= Nico Pitney =

American journalist and media executive (born 1981)

Nico Pitney (born 1981) is an American journalist, editor and media executive who has led left-leaning media outlets including HuffPost and NowThis.

==Biography==
Pitney was born in Tokyo and attended the University of California, Santa Barbara. Pitney worked as Deputy Research Director at the Center for American Progress, where he helped found, and was Managing Editor of, their blog, ThinkProgress. Pitney joined HuffPost in 2007 and served in a variety of capacities, including Politics Editor and DC Bureau Chief during the 2008 United States presidential election, National Editor, Executive Editor, and Managing Editor.

Pitney gained prominence during the 2009 Iranian election protests, where he liveblogged the protest for HuffPost by aggregating social media posts from Iranians, including videos and tweets. According to Pitney, over 100,000 comments were left on the popular blog. As a result, Pitney was asked by the Obama administration to be prepared to pose a question from an Iranian at a June 23, 2009 press conference at the White House. In a departure from typical press conference protocol, Pitney was called on second and asked Obama under what conditions the United States would accept the election of Mahmoud Ahmadinejad. While Pitney did not know if he would be called on to ask a question, and President Obama did not know what question would be asked, a number of critics, including members of the White House press corps charged that the question was an example of improper collusion between the White House and a journalist. One of the most prominent critics was Dana Milbank of The Washington Post. Pitney and Milbank engaged in a heated and personal debate on the CNN program Reliable Sources about the question, and according to Pitney, Milbank whispered to Pitney during a commercial break "You're such a dick". This incident spawned the Twitter hashtag #Dickwhisperer.

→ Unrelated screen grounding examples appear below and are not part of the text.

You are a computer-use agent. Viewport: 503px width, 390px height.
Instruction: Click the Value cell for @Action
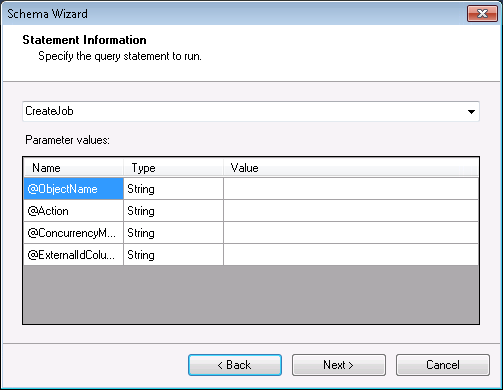point(351,211)
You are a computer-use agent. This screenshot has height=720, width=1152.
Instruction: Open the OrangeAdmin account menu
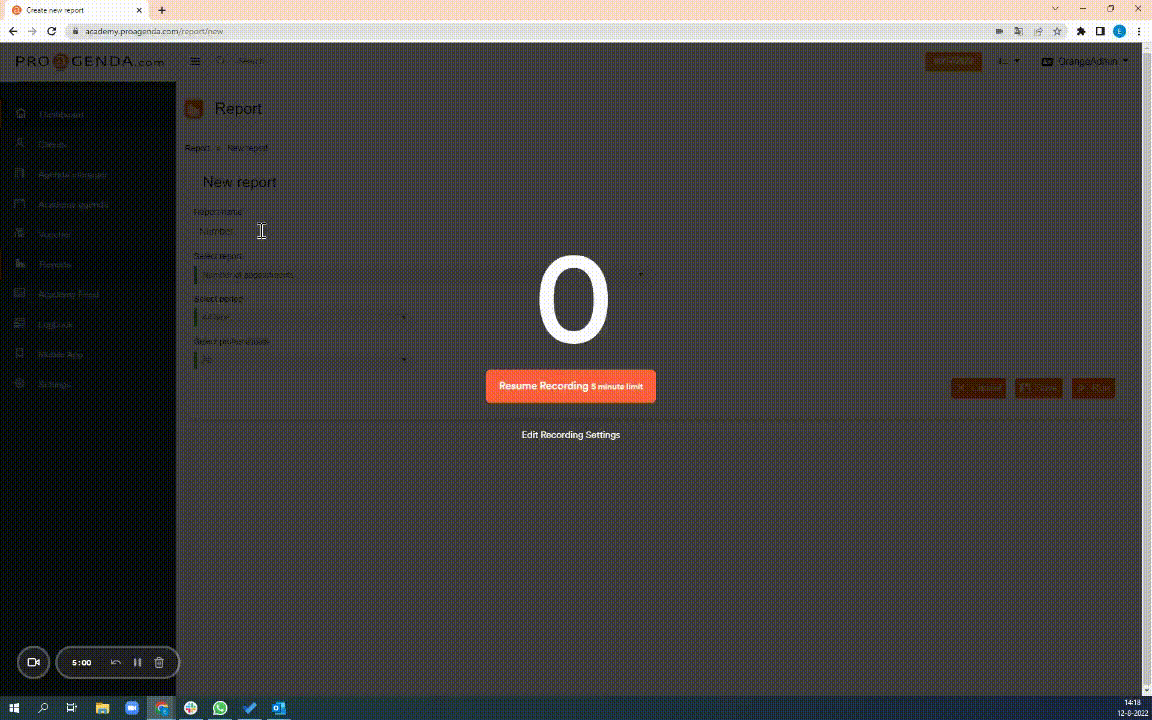[1089, 61]
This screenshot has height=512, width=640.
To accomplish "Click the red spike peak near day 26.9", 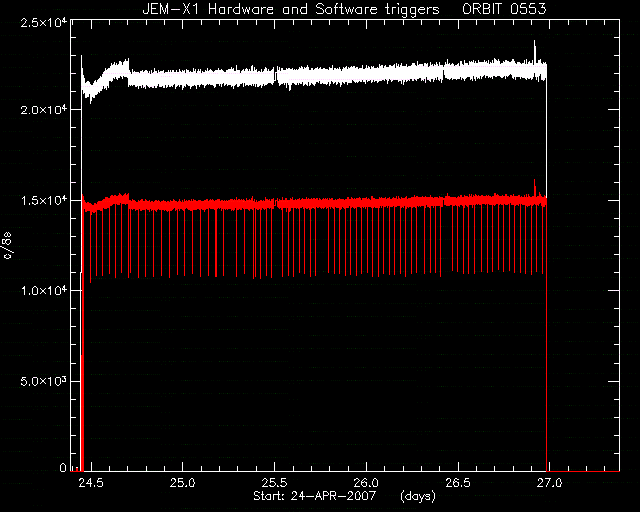I will click(x=535, y=180).
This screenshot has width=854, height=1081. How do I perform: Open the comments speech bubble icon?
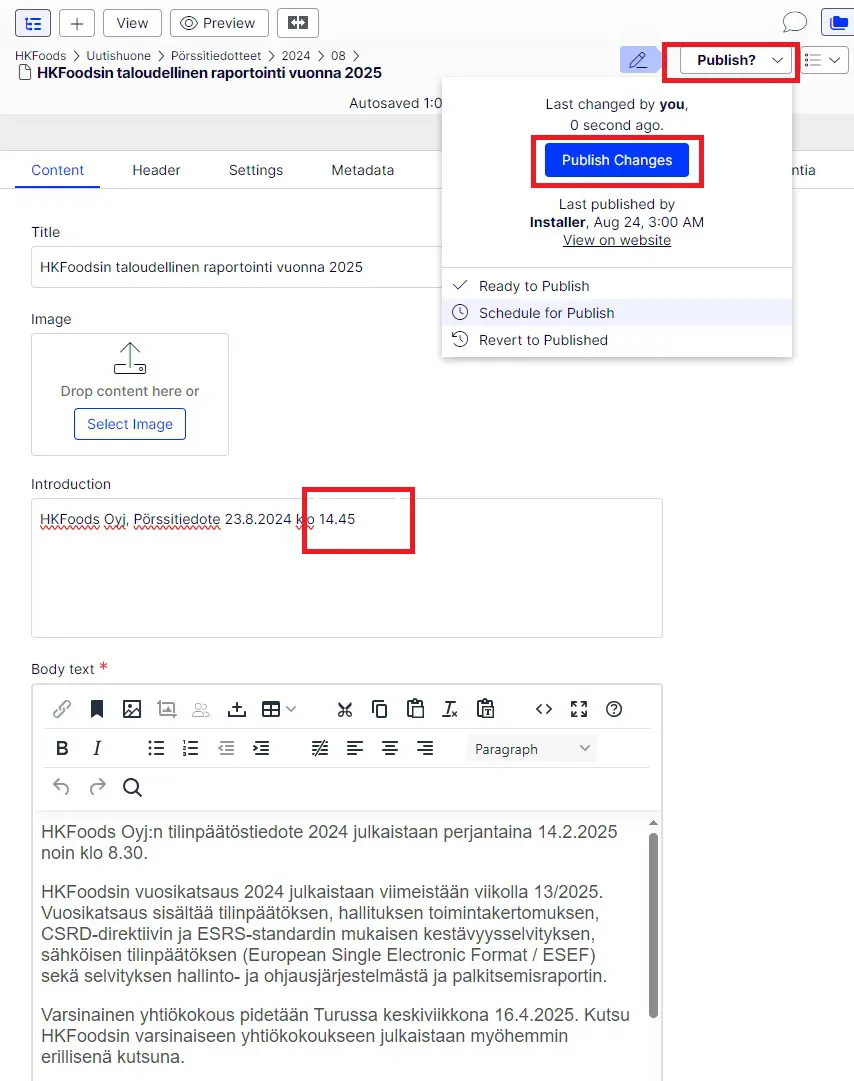794,23
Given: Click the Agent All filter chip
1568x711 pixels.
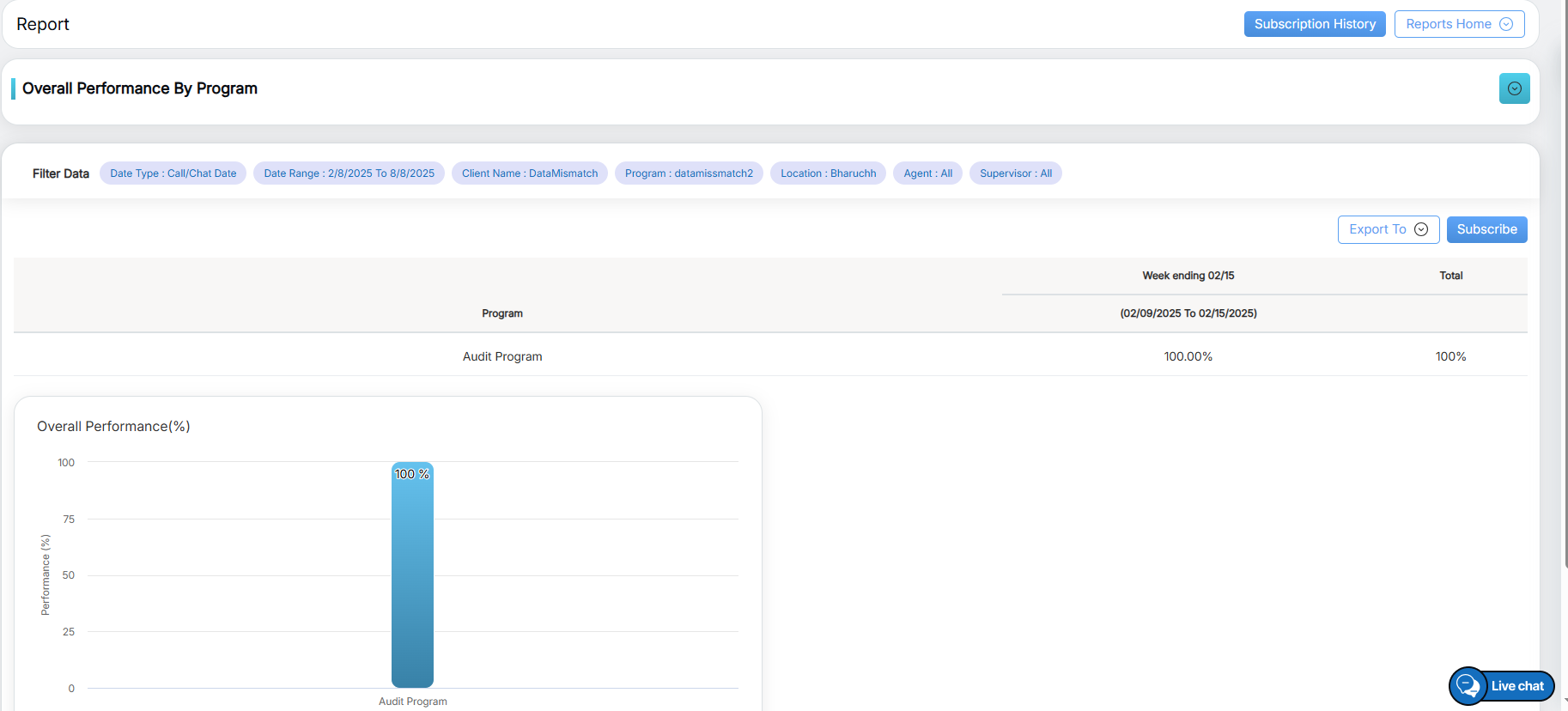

Pitney left HuffPost in 2012 to travel the world and blog about his experience with his wife Karina Newton, former new media director for House Minority Leader Nancy Pelosi. In 2013, Pitney returned to HuffPost as head of product.

In 2017, he joined NowThis where he served as Senior Vice President and News and Politics Director. During his tenure, NowThis became the #1 most engaged news brand worldwide, amassing roughly 2.6 billion views monthly across social media platforms, according to Tubular Labs. According to The New Yorker, Pitney led the newsroom and also hosted videos and conducted interviews with a number of leading politicians, including former president Barack Obama, Bernie Sanders, Elizabeth Warren, Hillary Clinton, and more.

In February 2021, Pitney together with Faiz Shakir launched More Perfect Union, a nonprofit media and advocacy outlet modeled on ThinkProgress. Shakir describes More Perfect Union, which creates video and graphics to support labor issues, as "ThinkProgress for a digital age."